▶ [TO BE DONE]: Quote the listing below word for word, from the line containing "The width and" through the end of the listing, leaving out the pictures.

Entries on locating words and elements:
--

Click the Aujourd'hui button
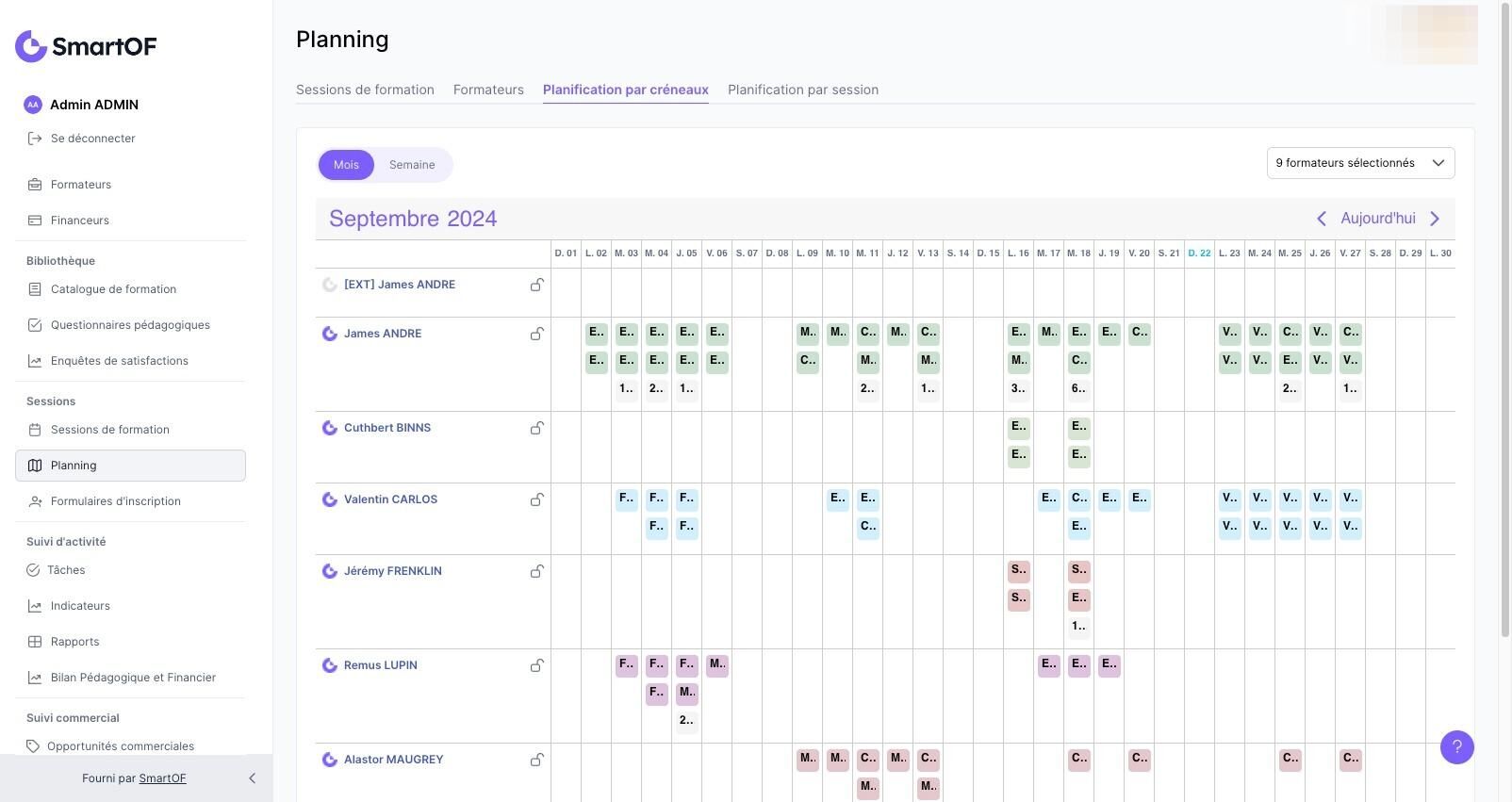Viewport: 1512px width, 802px height. [1377, 219]
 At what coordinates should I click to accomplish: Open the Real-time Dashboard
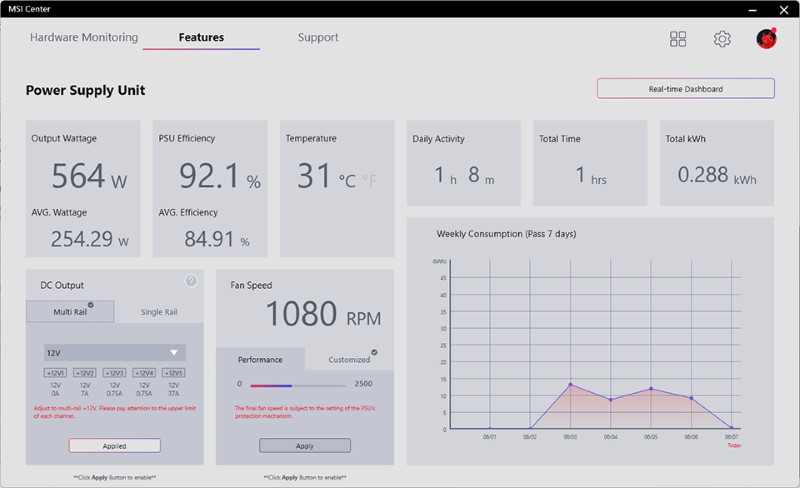tap(686, 89)
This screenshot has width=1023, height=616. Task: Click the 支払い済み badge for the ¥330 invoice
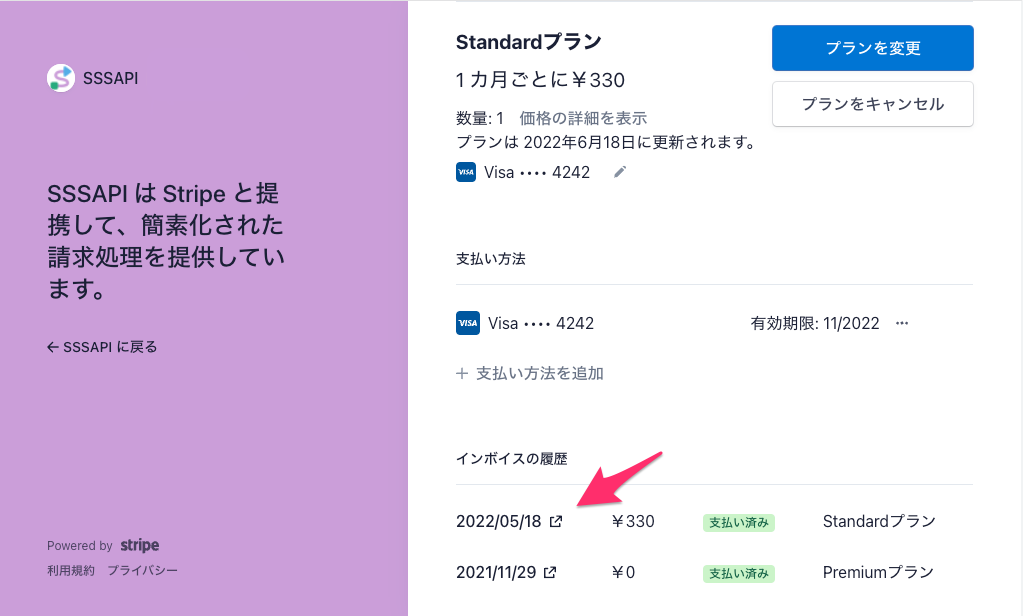pos(738,521)
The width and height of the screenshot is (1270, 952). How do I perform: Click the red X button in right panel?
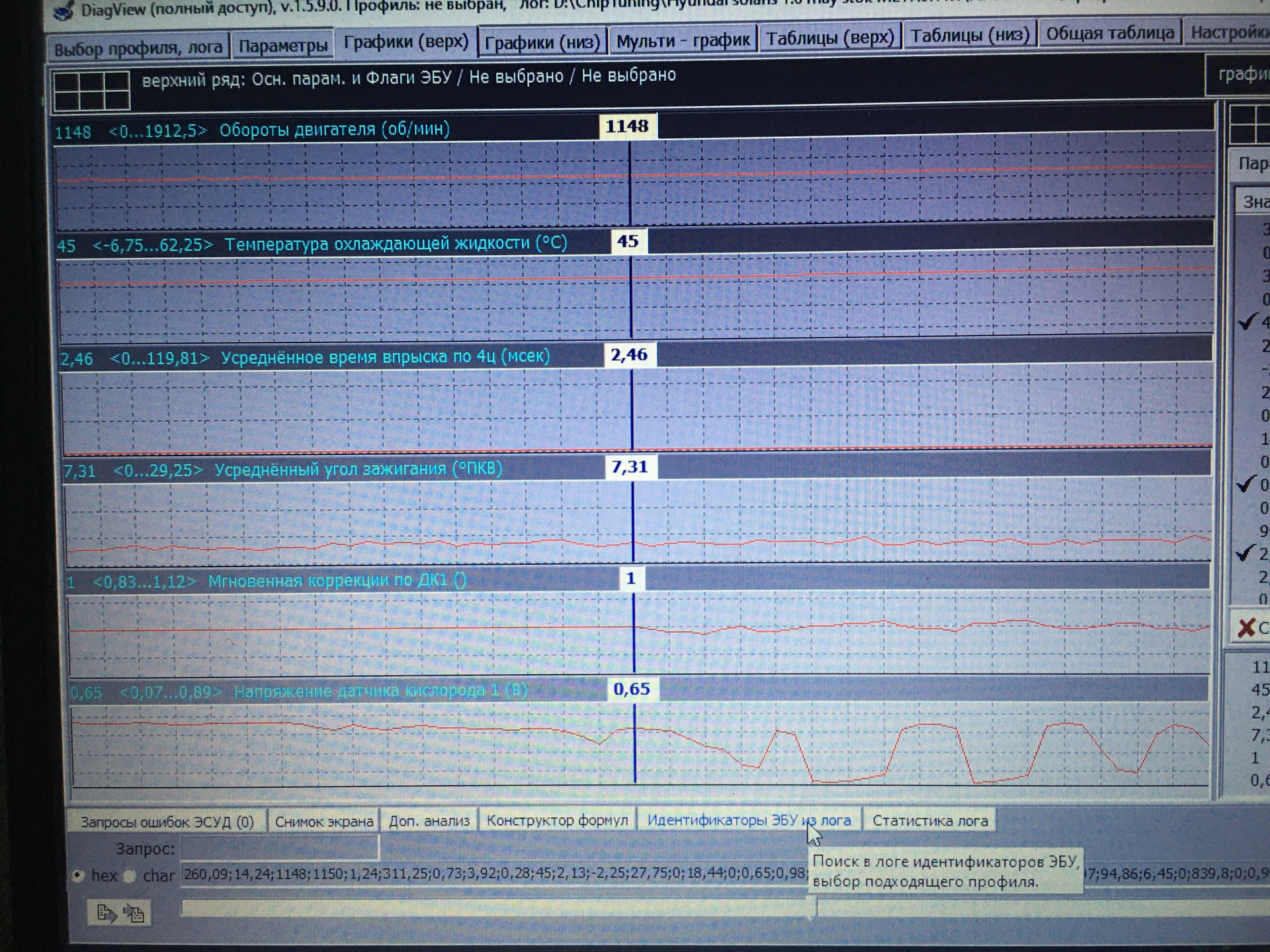coord(1248,627)
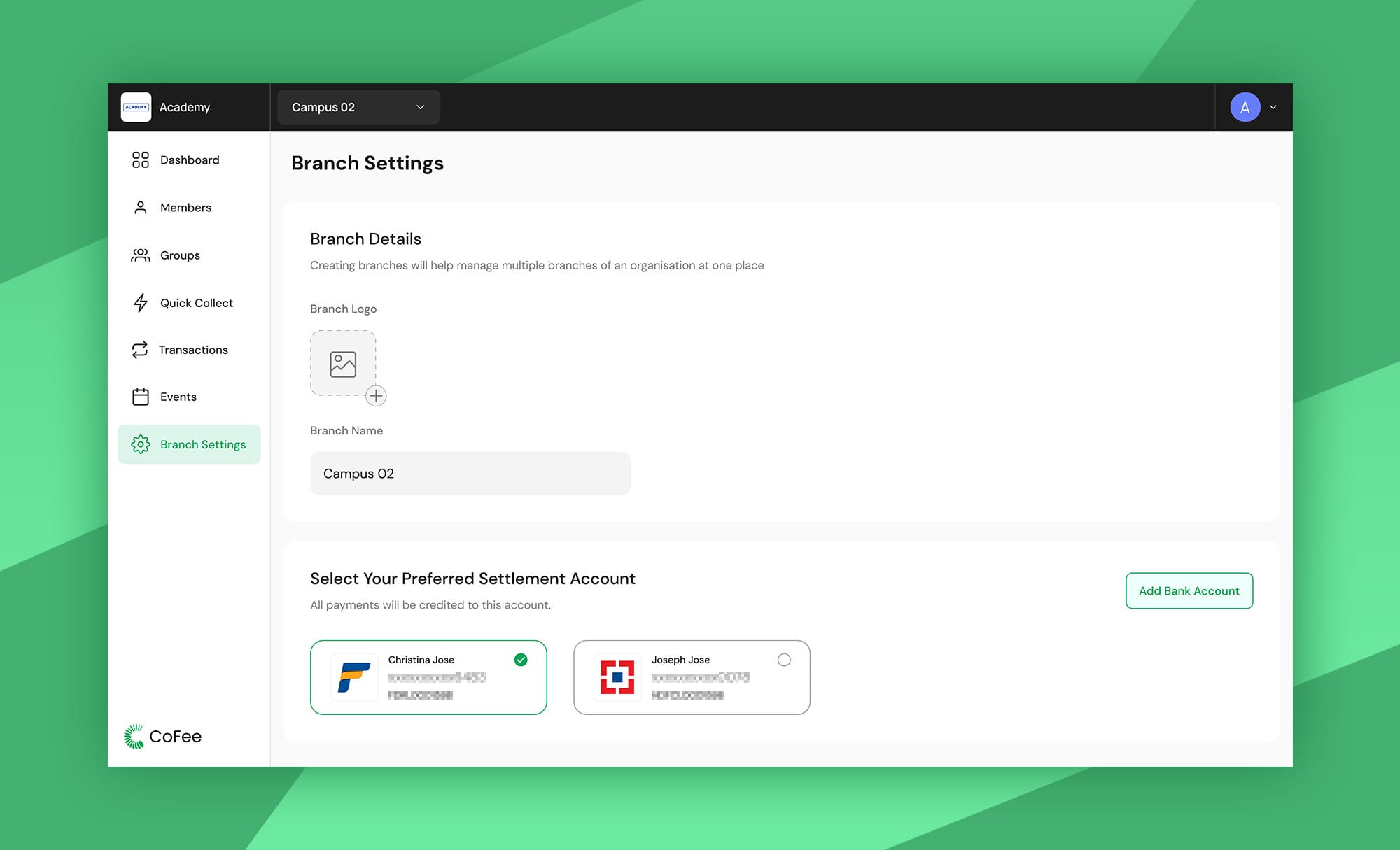1400x850 pixels.
Task: Click the Branch Settings gear icon
Action: click(x=141, y=444)
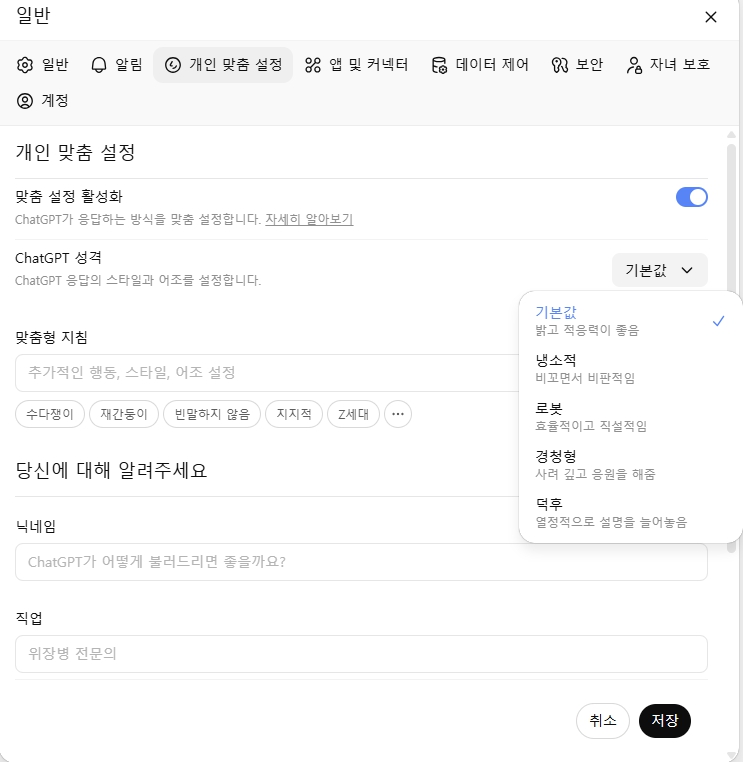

--

▶ [RESPONSE]:
The width and height of the screenshot is (1270, 952). How do I perform: Click the red X button in right panel?
coord(1248,627)
1400x850 pixels.
Task: Click the Branch Settings gear icon
Action: click(x=141, y=444)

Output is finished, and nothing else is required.